* [Your goal]
Pick out every line of the entries below where "value" occurs, and copy those lines.
------
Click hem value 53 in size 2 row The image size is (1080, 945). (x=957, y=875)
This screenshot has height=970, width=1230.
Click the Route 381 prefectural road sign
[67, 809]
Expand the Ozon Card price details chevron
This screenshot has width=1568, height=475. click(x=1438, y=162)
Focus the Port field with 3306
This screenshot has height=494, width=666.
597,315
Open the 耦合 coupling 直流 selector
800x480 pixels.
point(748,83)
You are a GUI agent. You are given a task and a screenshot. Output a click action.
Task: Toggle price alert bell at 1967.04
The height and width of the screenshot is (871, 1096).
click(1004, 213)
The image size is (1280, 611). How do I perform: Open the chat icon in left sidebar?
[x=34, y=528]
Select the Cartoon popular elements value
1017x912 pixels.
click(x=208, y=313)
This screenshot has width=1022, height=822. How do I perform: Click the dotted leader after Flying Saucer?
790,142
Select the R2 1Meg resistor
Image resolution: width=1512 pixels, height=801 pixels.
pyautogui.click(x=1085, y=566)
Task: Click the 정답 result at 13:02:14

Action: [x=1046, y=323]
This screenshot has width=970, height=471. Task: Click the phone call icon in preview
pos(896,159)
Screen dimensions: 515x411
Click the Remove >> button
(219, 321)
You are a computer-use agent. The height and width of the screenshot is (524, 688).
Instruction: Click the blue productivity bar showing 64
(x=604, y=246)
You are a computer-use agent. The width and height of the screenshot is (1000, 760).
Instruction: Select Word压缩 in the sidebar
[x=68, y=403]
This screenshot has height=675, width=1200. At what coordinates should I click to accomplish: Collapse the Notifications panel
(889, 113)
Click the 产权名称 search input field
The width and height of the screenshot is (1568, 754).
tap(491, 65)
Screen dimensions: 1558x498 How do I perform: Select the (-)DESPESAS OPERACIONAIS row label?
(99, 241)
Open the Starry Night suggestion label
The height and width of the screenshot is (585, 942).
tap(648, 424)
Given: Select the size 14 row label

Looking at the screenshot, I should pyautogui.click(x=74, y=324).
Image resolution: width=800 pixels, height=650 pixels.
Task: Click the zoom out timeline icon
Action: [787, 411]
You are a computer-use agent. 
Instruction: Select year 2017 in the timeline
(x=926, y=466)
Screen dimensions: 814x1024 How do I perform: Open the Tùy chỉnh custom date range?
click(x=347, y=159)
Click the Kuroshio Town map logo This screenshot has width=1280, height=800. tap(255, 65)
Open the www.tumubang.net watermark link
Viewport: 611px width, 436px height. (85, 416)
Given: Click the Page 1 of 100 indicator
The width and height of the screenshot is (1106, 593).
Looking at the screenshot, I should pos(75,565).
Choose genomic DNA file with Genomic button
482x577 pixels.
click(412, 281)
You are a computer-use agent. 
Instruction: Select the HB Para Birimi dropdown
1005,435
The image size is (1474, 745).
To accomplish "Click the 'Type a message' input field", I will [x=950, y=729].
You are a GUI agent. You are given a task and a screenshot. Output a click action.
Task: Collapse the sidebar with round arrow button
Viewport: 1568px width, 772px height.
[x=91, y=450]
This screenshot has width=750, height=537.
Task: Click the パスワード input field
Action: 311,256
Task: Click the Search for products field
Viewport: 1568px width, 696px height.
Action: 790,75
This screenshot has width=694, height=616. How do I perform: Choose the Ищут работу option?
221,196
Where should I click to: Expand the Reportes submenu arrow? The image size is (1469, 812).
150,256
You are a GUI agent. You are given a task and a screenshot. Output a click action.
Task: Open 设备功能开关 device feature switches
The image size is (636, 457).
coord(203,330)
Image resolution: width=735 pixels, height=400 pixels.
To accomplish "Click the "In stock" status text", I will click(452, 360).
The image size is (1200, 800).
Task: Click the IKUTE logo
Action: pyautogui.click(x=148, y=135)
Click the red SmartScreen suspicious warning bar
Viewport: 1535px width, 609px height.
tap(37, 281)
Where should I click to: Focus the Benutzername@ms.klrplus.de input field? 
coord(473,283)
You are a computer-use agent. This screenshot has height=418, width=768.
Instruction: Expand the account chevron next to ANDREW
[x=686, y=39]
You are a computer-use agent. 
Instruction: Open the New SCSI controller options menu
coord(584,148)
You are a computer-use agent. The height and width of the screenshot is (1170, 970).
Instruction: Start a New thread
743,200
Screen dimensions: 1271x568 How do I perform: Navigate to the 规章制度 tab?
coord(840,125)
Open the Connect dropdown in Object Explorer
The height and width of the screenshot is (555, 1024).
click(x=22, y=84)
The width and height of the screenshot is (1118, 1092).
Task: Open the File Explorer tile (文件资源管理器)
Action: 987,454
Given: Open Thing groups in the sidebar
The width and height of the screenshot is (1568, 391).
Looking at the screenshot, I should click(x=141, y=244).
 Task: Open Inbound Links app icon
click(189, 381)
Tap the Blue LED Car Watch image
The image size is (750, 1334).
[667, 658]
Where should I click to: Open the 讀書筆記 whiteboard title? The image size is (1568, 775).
------
* [Solution]
Click hem value 53 in size 2 row The image size is (1080, 945). (x=957, y=875)
Select the Cartoon popular elements value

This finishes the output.